#### Stated exercise:
Reproduce the material below verbatim, preserving every line in its original order.
----
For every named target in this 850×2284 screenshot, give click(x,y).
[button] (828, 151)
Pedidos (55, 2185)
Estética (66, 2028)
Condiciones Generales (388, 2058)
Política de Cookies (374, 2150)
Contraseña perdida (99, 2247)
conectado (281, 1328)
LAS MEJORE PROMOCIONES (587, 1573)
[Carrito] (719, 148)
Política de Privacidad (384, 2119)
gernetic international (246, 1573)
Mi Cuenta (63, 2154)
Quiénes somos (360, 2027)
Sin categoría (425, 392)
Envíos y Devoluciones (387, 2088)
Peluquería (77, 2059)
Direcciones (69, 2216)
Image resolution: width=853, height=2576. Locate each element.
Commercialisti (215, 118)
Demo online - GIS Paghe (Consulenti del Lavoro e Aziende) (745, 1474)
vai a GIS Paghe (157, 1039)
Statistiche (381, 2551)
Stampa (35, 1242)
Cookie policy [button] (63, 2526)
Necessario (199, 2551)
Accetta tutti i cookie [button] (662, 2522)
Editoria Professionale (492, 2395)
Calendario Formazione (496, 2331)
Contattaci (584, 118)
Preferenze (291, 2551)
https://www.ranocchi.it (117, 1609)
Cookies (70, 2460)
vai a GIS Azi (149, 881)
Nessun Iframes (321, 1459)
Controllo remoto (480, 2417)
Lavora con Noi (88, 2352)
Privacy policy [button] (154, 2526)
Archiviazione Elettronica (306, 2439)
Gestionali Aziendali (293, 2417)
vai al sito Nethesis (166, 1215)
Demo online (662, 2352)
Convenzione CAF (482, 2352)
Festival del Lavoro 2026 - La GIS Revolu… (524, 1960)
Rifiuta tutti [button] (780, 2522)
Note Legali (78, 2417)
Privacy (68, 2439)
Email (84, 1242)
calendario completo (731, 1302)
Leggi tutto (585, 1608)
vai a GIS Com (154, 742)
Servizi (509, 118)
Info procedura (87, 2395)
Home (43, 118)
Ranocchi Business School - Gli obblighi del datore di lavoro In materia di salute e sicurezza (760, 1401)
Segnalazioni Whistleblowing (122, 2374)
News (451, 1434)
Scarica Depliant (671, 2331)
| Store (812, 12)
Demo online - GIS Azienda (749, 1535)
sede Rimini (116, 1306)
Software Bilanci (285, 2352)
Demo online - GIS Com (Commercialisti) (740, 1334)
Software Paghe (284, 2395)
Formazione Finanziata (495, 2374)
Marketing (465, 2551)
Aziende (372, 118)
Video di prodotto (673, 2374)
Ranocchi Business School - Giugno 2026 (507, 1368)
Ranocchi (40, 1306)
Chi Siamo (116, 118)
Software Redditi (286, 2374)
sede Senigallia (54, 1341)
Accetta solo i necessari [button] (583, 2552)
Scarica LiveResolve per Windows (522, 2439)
----
#### Solution:
For every named target in this 850×2284 screenshot, give click(x,y).
[button] (828, 151)
Pedidos (55, 2185)
Estética (66, 2028)
Condiciones Generales (388, 2058)
Política de Cookies (374, 2150)
Contraseña perdida (99, 2247)
conectado (281, 1328)
LAS MEJORE PROMOCIONES (587, 1573)
[Carrito] (719, 148)
Política de Privacidad (384, 2119)
gernetic international (246, 1573)
Mi Cuenta (63, 2154)
Quiénes somos (360, 2027)
Sin categoría (425, 392)
Envíos y Devoluciones (387, 2088)
Peluquería (77, 2059)
Direcciones (69, 2216)
Image resolution: width=853, height=2576. Locate each element.
Commercialisti (215, 118)
Demo online - GIS Paghe (Consulenti del Lavoro e Aziende) (745, 1474)
vai a GIS Paghe (157, 1039)
Statistiche (381, 2551)
Stampa (35, 1242)
Cookie policy [button] (63, 2526)
Necessario (199, 2551)
Accetta tutti i cookie [button] (662, 2522)
Editoria Professionale (492, 2395)
Calendario Formazione (496, 2331)
Contattaci (584, 118)
Preferenze (291, 2551)
https://www.ranocchi.it (117, 1609)
Cookies (70, 2460)
vai a GIS Azi (149, 881)
Nessun Iframes (321, 1459)
Controllo remoto (480, 2417)
Lavora con Noi (88, 2352)
Privacy policy [button] (154, 2526)
Archiviazione Elettronica (306, 2439)
Gestionali Aziendali (293, 2417)
vai al sito Nethesis (166, 1215)
Demo online (662, 2352)
Convenzione CAF (482, 2352)
Festival del Lavoro 2026 - La GIS Revolu… (524, 1960)
Rifiuta tutti [button] (780, 2522)
Note Legali (78, 2417)
Privacy (68, 2439)
Email (84, 1242)
calendario completo (731, 1302)
Leggi tutto (585, 1608)
vai a GIS Com (154, 742)
Servizi (509, 118)
Info procedura (87, 2395)
Home (43, 118)
Ranocchi Business School - Gli obblighi del datore di lavoro In materia di salute e sicurezza (760, 1401)
Segnalazioni Whistleblowing (122, 2374)
News (451, 1434)
Scarica Depliant (671, 2331)
| Store (812, 12)
Demo online - GIS Azienda (749, 1535)
sede Rimini (116, 1306)
Software Bilanci (285, 2352)
Demo online - GIS Com (Commercialisti) (740, 1334)
Software Paghe (284, 2395)
Formazione Finanziata (495, 2374)
Marketing (465, 2551)
Aziende (372, 118)
Video di prodotto (673, 2374)
Ranocchi Business School - Giugno 2026 (507, 1368)
Ranocchi (40, 1306)
Chi Siamo (116, 118)
Software Redditi (286, 2374)
sede Senigallia (54, 1341)
Accetta solo i necessari [button] (583, 2552)
Scarica LiveResolve per Windows (522, 2439)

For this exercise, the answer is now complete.